Character

Caliban in The Tempest

Role: Enslaved native of the island; a figure of dispossession and resistance Family: Son of the witch Sycorax First appearance: Act 1, Scene 2 Last appearance: Act 5, Scene 1 Approx. lines: 52

Caliban is the island itself given voice—or so the play makes us believe. He is the native whose land was taken, whose freedom was stolen, and whose rage is the only weapon left to him. When we meet him, he curses Prospero with the fervor of someone who has nothing else; when we leave him, he accepts his servitude with a recognition that resistance is futile. Between those moments lies the tragedy of colonization, told not from the conqueror’s perspective but from the conquered man’s lips.

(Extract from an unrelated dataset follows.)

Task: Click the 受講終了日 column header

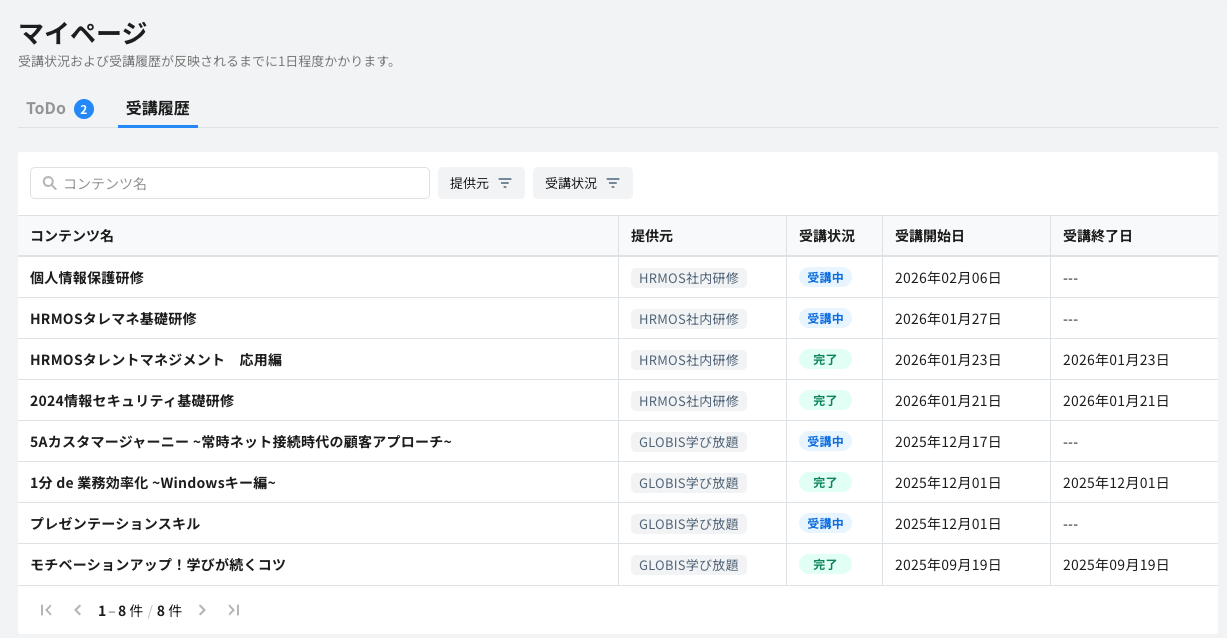Action: (1097, 236)
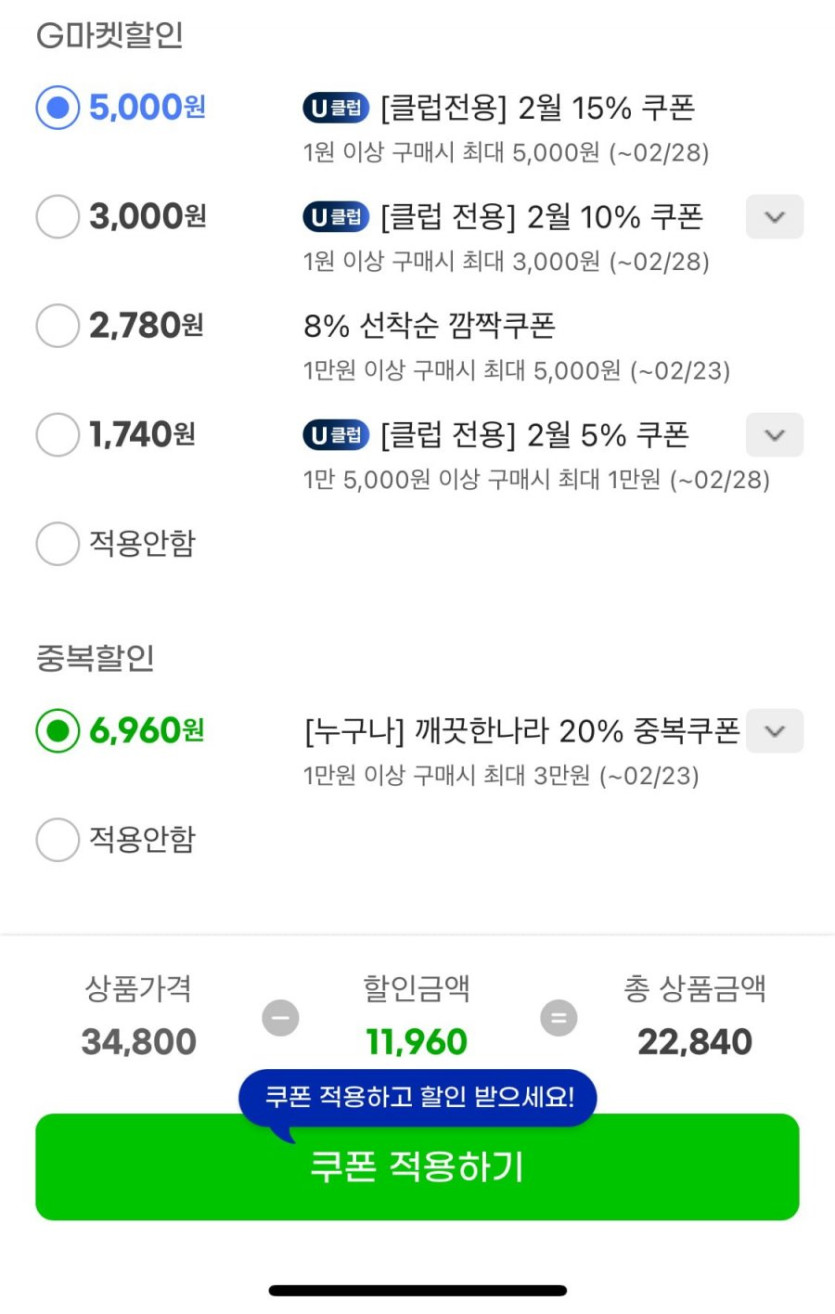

Prospero claims he taught Caliban language, civility, and knowledge. Caliban’s response cuts deeper than any philosophical argument: “You taught me language; and my profit on’t / Is, I know how to curse.” This line contains the entire colonial transaction. Education becomes a tool of domination. Language, meant to elevate, instead becomes the instrument of command. Caliban knows this so thoroughly that he has measured his own dispossession in syllables. His attempt on Miranda’s life is presented without excuse—it is neither justified nor sympathized with—yet it emerges from a man who has been denied every human relationship except servitude. When Stephano and Trinculo arrive, Caliban’s hope is visible and painful. He will worship them, kiss their feet, show them the island’s secrets, all for the promise of freedom. The plot to murder Prospero is his last grasp at agency, his final assertion that he is not merely a thing to be commanded.

What makes Caliban irreducible to any single judgment is that the play never lets us look away from the injustice done to him, even as it shows us his flaws. He is intelligent, poetic, and capable of deep feeling. He is also vengeful and willing to conspire toward murder. The play does not resolve these contradictions; it holds them in suspension. By the end, when Prospero orders him to tidy his cell, when Caliban admits he was a fool to worship Stephano, we witness not redemption but submission. He will “seek for grace,” but from whom? The man who holds absolute power over him. The island may never be his again. This is not mercy; it is the condition of defeat.

Key quotes

You taught me language; and my profit on't Is, I know how to curse.

You taught me language; and what I've gained from it Is that I now know how to curse.

Caliban · Act 1, Scene 2

Caliban speaks this after Prospero has threatened him with torment for his attempted assault on Miranda. The line is unforgettable because it distills the entire colonial encounter in a single bitter paradox—education becomes a tool of oppression, and the gift of speech becomes the ability to articulate rage. It shows us Caliban as neither monster nor servant but as a dispossessed human forced to see his own enslavement through the language his master gave him.

This thing of darkness I Acknowledge mine.

This creature of darkness! Admit that he's mine.

Caliban · Act 5, Scene 1

Prospero speaks this when Caliban is brought before the court at the end, claiming ownership of him as his creation and his crime. The line is unforgettable because it contains the only moment of near-accountability Prospero offers—an admission that Caliban belongs to him, is shaped by him, and is therefore his responsibility. Yet even this acknowledgment is framed as possession, not liberation.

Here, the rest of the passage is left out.